A Dynamic Grid-based Q-learning for Noise Covariance Adaptation in EKF and its Application in Navigation

Abstract

The process and measurement noise covariance matrices significantly impact the Extended Kalman Filter (EKF) performance and are often hand-tuned in practice, which usually entails a tedious task. Q-learning, a well-known method in reinforcement learning, has been applied recently to better adapt the noise covariance matrices for the EKF, thanks to its simplicity and capability in handling uncertain environments. Typically, some heuristics are involved in designing the Q-learning-based EKF (QLEKF), such as tuning grid size and covariance matrices values of each state, which inevitably degrades the estimation performance when the heuristics are not suitable.
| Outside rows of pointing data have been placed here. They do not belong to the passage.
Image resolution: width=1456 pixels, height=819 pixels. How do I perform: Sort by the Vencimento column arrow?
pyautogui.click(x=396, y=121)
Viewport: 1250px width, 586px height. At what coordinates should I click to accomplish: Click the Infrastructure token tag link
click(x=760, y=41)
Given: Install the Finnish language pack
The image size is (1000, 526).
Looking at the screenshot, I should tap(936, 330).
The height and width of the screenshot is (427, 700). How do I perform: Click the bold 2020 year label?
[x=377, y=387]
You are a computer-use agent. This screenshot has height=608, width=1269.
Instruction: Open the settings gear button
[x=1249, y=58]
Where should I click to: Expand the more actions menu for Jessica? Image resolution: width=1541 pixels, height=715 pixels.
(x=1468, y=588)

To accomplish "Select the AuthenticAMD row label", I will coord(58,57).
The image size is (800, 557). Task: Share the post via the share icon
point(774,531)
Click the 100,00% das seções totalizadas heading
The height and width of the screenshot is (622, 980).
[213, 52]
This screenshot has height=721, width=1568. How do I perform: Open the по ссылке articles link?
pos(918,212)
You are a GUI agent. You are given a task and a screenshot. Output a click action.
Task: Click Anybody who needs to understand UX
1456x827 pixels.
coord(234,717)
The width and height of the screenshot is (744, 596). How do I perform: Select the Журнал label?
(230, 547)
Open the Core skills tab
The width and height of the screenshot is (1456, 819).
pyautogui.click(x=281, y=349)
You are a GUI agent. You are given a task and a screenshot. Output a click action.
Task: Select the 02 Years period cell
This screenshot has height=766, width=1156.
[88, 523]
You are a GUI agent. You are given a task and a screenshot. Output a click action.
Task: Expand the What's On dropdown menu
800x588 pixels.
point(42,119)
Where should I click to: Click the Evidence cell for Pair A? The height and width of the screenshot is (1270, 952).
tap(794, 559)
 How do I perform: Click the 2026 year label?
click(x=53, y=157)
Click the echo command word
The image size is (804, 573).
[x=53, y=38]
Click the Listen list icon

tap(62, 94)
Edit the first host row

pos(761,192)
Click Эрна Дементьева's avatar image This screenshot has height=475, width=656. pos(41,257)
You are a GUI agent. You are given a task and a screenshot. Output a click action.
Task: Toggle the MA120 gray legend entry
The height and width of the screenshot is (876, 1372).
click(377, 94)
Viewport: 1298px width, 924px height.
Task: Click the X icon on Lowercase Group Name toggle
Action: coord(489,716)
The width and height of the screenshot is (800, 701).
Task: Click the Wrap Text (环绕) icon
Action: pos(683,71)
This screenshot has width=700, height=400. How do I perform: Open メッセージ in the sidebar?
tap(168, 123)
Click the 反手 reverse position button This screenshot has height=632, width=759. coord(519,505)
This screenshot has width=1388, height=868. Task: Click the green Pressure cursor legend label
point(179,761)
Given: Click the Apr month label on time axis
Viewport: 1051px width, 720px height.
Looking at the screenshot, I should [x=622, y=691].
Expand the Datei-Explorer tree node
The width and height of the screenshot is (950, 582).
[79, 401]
We propose a dynamic grid-based Q-learning EKF (DG-QLEKF) to overcome that drawback, which brings two novelties, an updated ϵ-greedy algorithm and a dynamic grid strategy. The proposed algorithm and strategy can thoroughly exploit arbitrary search scope and find appropriate values of noise covariance matrices. The effectiveness of DGQLEKF, applied in navigation for attitude and bias estimation, is validated through the Monte Carlo method and real flight data from an unmanned aerial vehicle. The DG-QLEKF leads to much more improved state estimation than the QLEKF and traditional EKF.